Closer and closer we got to the line. I was digging out of the saddle with my hands in the drops. Still the rider kept inching up beside me. It was like we were in slow motion.

About five feet from the line I knew I was going to be second. Jonathan Leifer moved past me and I could not get more speed. We passed the line with the front of my tire right behind his front skewer. I was the first loser.

I didn’t even think about being disappointed. I had beat Fork Shoals! The last time I was there I limped around the line in 37th on a busted bike and bruised body. For me, the demon had been exorcised!

Icing on the cake? Afterward while I was talking to my teammates, Steve Sperry came over. He grabbed my hand with what appeared to be a bit of excitement and said, “Now, THAT was a sprint!”

I’ll go to bed happy!

Ready to race at Fork Shoals

It’s that time again. I’m getting ready to load up the car and head over to Fork Shoals. Looks like it is going to be a beautiful day for some racing!

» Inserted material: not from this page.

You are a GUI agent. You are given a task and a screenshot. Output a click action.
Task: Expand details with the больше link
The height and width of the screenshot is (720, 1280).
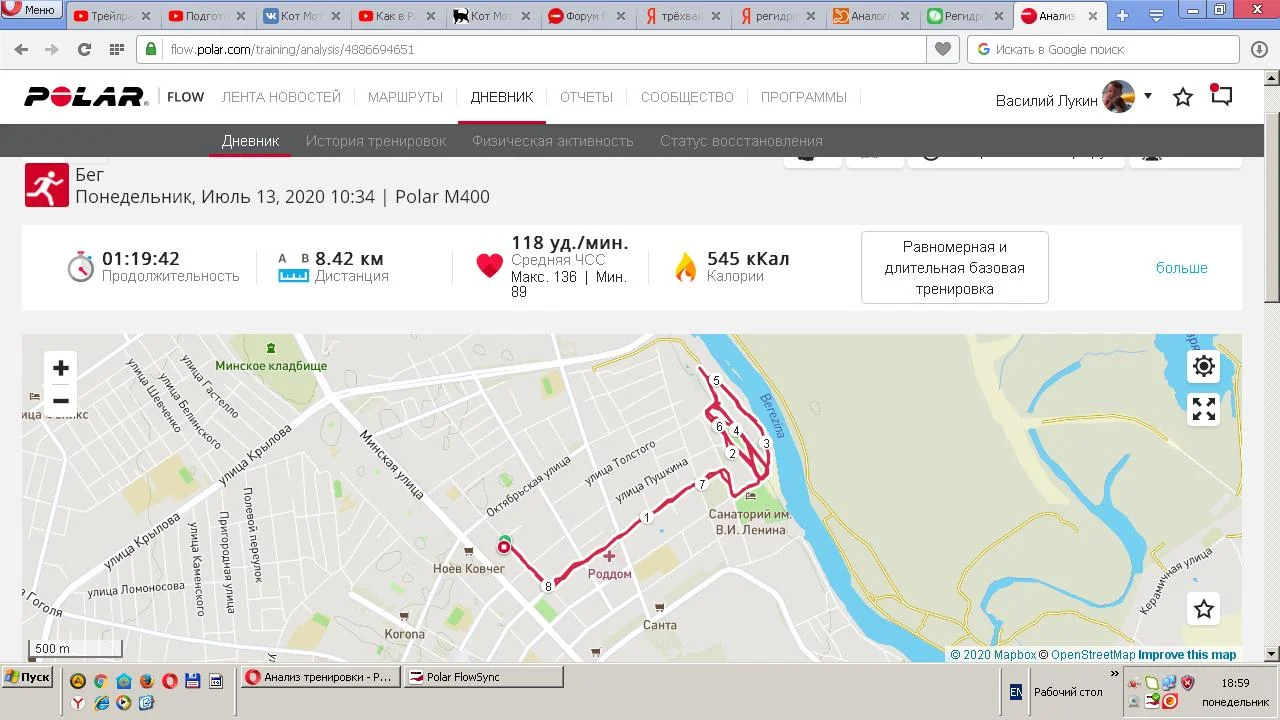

First, I am going to be servicing the feed zone for my Master’s teammates. The USA Cycling rules allow for feed zones when a race is over a certain length. These guys will be passing that line and will probably need some fluids in the mid to later half of the race. Hope I make the hand off smooth!

The Category 4 race starts at 11:15. Looks like it will be just my teammate Billy White and me bringing our bikes to the line. It is going to make for some interesting racing. Billy and I are not really in a position to control anything. Like last week at Donaldson Center, we are going to have to play off the riders around us.

My strategy? I really don’t have one. The course itself might help to cut the field a bit. I’ve just go to stay out of trouble and look for opportunities. Hopefully, I’ll be smart enough to recognize when one of those comes my way. My guess is we’ll end up in another field sprint.

I feel much more confident this week. It isn’t a “I’m going to go out there and kill everyone” confidence. Instead it is a more quiet “I’ve been here before. Now, let’s get the job done” kind of confidence. We’ll see what that brings me.

I’ll be reporting my race report here tomorrow morning. Good luck to all the racers out there. Keep the rubber side down!